Mandating insurance entails access to preventative care and medical attention outside the super-expensive emergency room and, better still, their insurance providers would be paying for it. The idea that because Borkowski “doesn’t use birth control” his tax dollars shouldn’t pay for it is patently absurd, but he goes even further saying that rich liberals should cover the cost of contraceptives. If that’s a good metric, it seems reasonable that those who support the religious institutions’ right to deny contraceptives to those relying on them for health insurance should be made to pay for the billions of dollars in lost federal and state revenue, shifted to other citizens by these religious institutions’ tax exempt status.
And for that matter, why should Midwesterners be paying for highways in Alaska if they will never use them? The list of services the government provides that most will never use is endless, yet everyone uses many of these services, and all share the pecuniary burden of the services each individual uses. To pick out a governmental good or service and say “I don’t use it” is a preposterous and hypocritical standard for national policymaking.

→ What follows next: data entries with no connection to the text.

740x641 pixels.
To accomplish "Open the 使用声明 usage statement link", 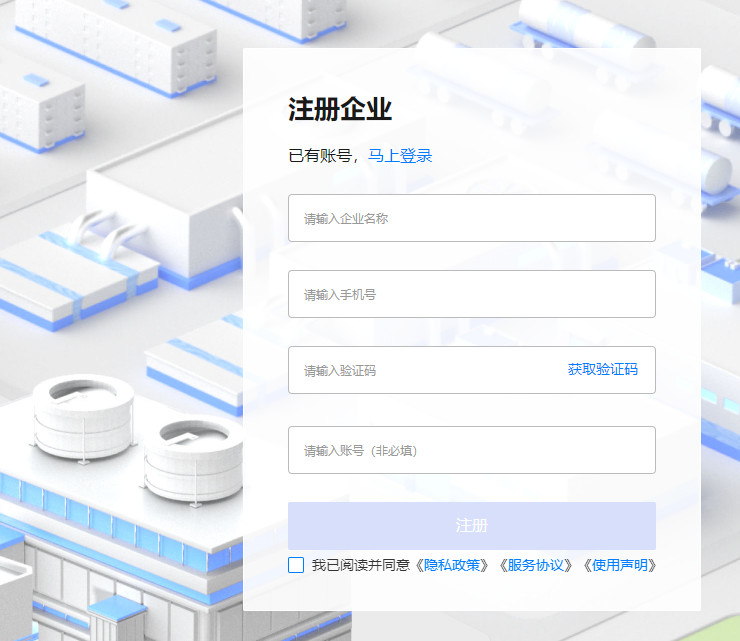I will pos(620,565).
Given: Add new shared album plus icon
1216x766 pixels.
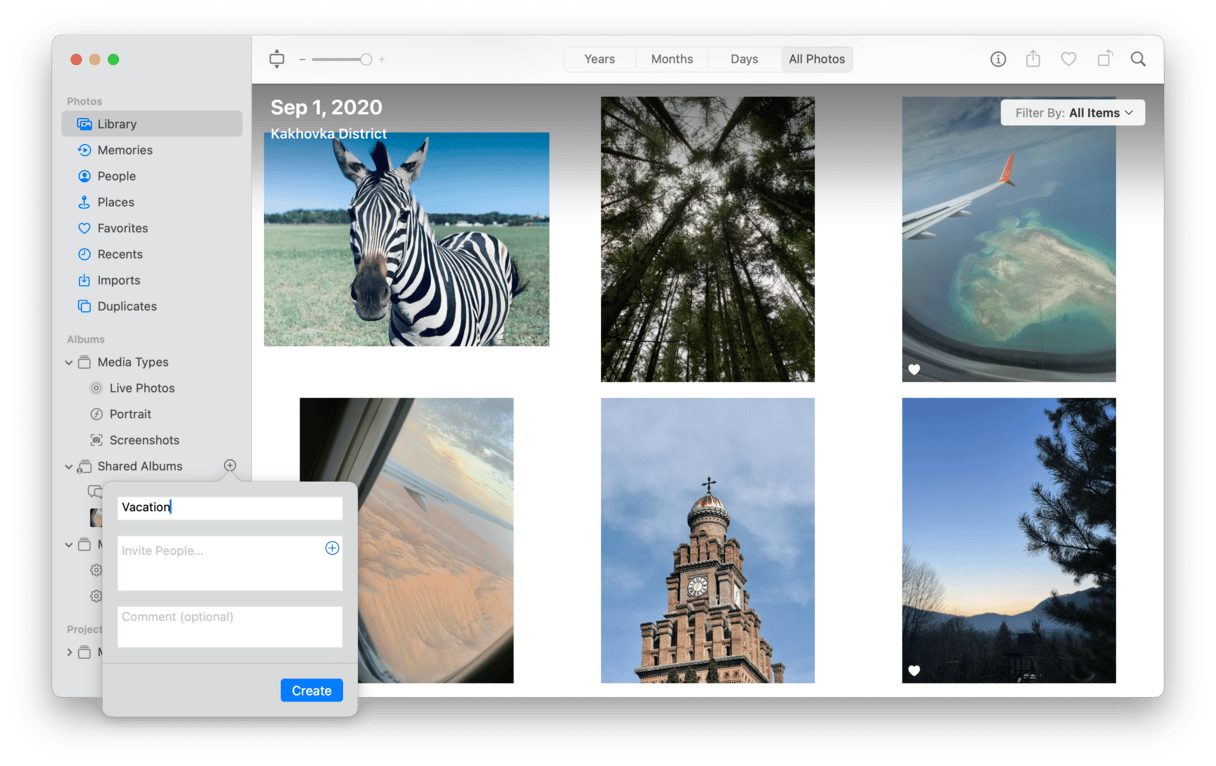Looking at the screenshot, I should click(x=230, y=466).
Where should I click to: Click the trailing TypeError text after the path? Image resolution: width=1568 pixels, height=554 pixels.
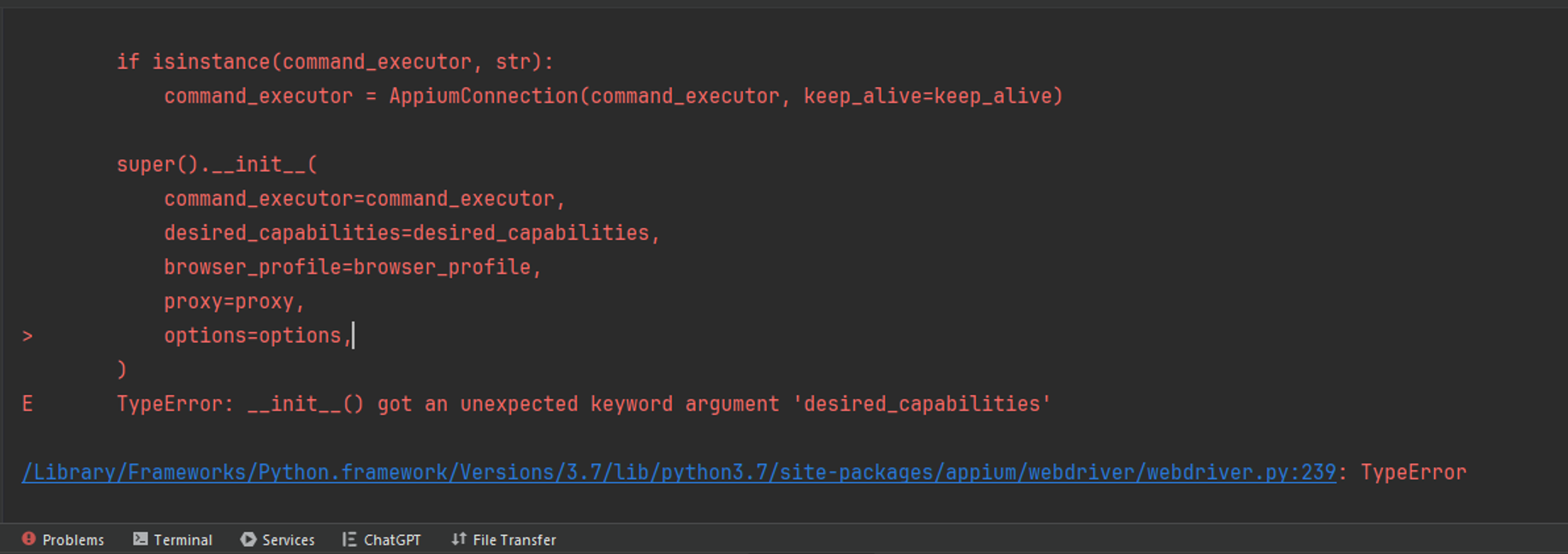click(x=1413, y=473)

Another of Borkowski’s claims, that “no law should force a religion to do anything that it does not agree with” is demonstrably false: bigamy, adolescent marriage and child sacrifice are all illegal no matter one’s particular spiritual persuasion. Contraceptives may be objectionable to some, but if they are purporting to provide health insurance, then they are obligated to cover all areas of health. Just as parents should not give their gravely ill children prayer instead of antibiotics, churches shouldn’t give their employees dogma instead of contraception. They can believe and preach that it’s wrong, but as long as they are in the business of providing health insurance, or paying others to provide health insurance, they must cover all medication and treatments medical experts agree have real medical benefits.

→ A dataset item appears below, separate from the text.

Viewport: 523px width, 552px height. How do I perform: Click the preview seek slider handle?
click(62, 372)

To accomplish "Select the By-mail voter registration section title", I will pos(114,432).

How often do these facts and arguments have to be presented and subsequently refuted before the people repeating them aren’t considered merely ignorant but intentionally deceptive, willing to say any blatant falsehood to further their political agenda? The PPACA is a federal deficit-reducing measure, insuring more people and attempting to control burgeoning costs. The belief that somebody living in a society should only have to pay for the things one personally uses is mindlessly deleterious.
Vincent Dumas ([email protected]) is a senior majoring in history and philosophy and minoring in computer science.